→ Your task
Convert the lines of the material starting with the line containing "The width and height of the screenshot is (1058, 592)." and going on through the end of the material into a JSON list of strings, one string per line, with blank lines omitted. Leave the pictures out.

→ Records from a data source

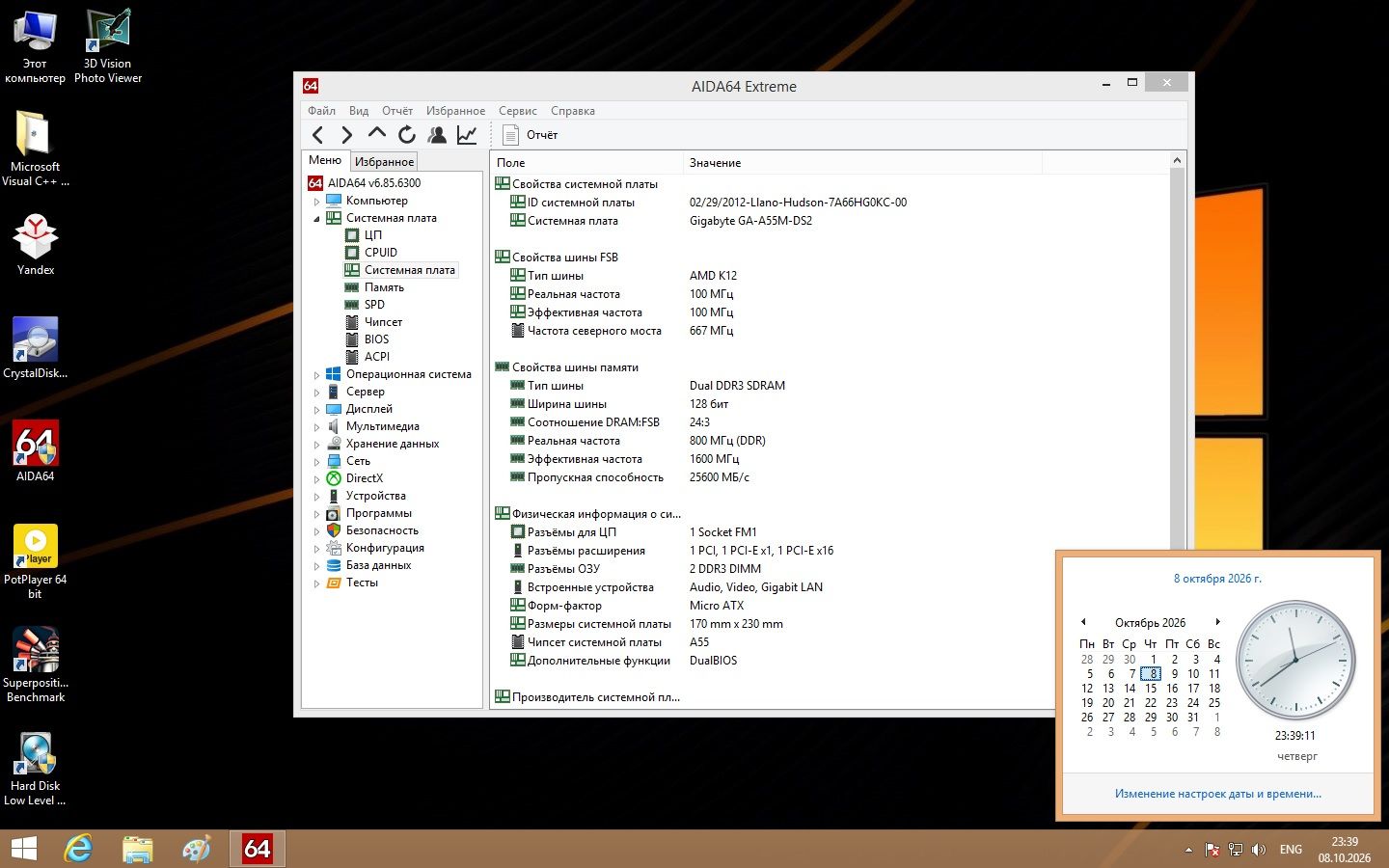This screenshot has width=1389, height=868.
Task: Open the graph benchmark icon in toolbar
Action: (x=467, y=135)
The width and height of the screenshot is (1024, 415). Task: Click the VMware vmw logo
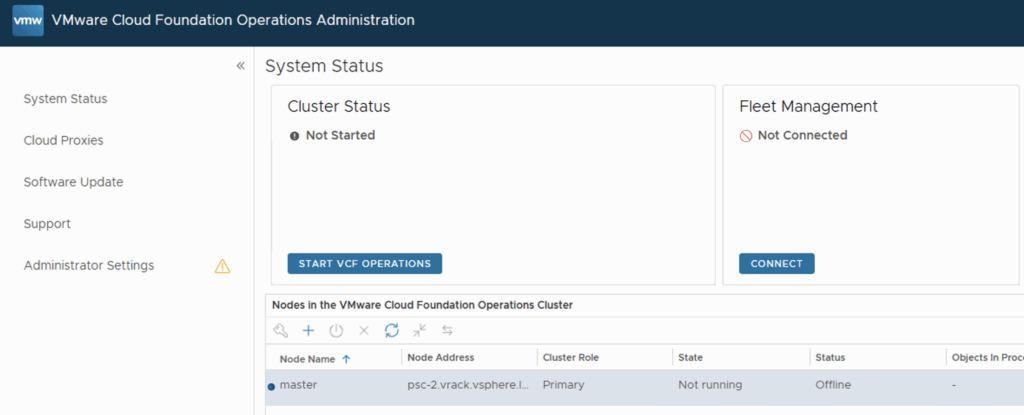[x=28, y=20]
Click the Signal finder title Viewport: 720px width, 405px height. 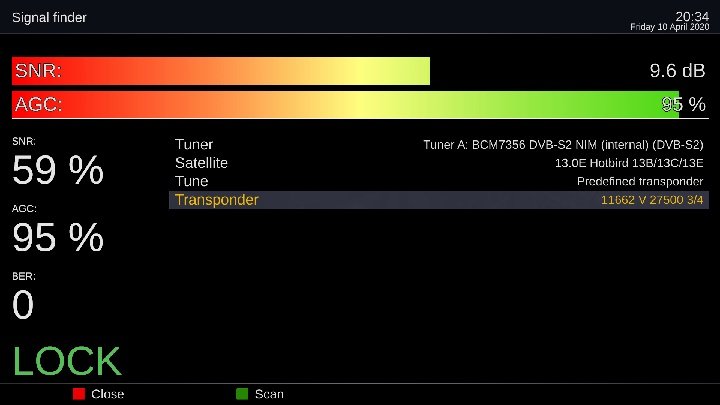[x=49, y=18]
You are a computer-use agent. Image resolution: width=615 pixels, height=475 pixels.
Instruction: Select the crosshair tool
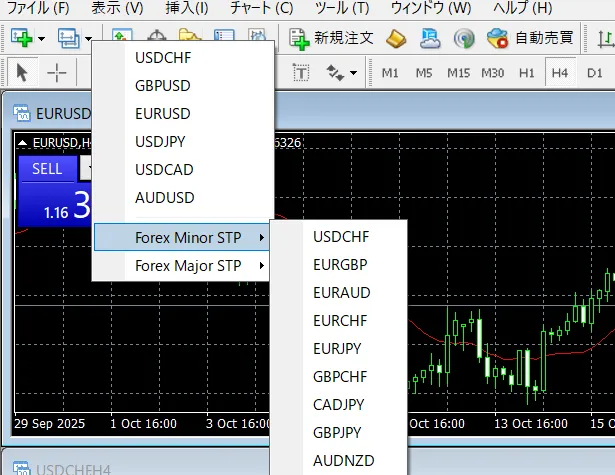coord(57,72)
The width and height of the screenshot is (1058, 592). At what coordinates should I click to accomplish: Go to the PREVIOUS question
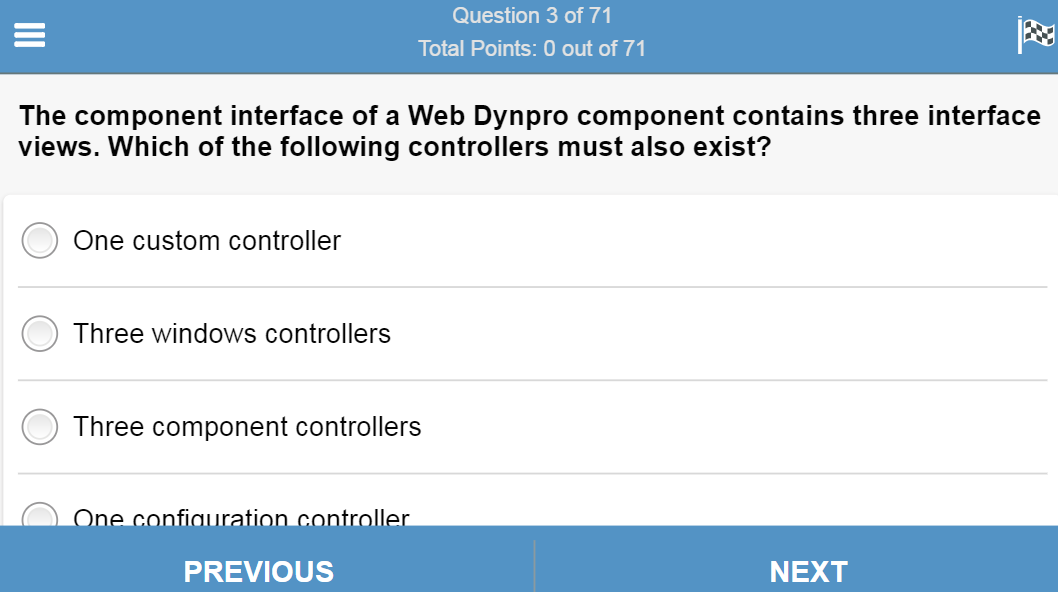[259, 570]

→ Answer to the task
[
  "The width and height of the screenshot is (1058, 592). At what coordinates should I click to accomplish: Go to the PREVIOUS question",
  "[259, 570]"
]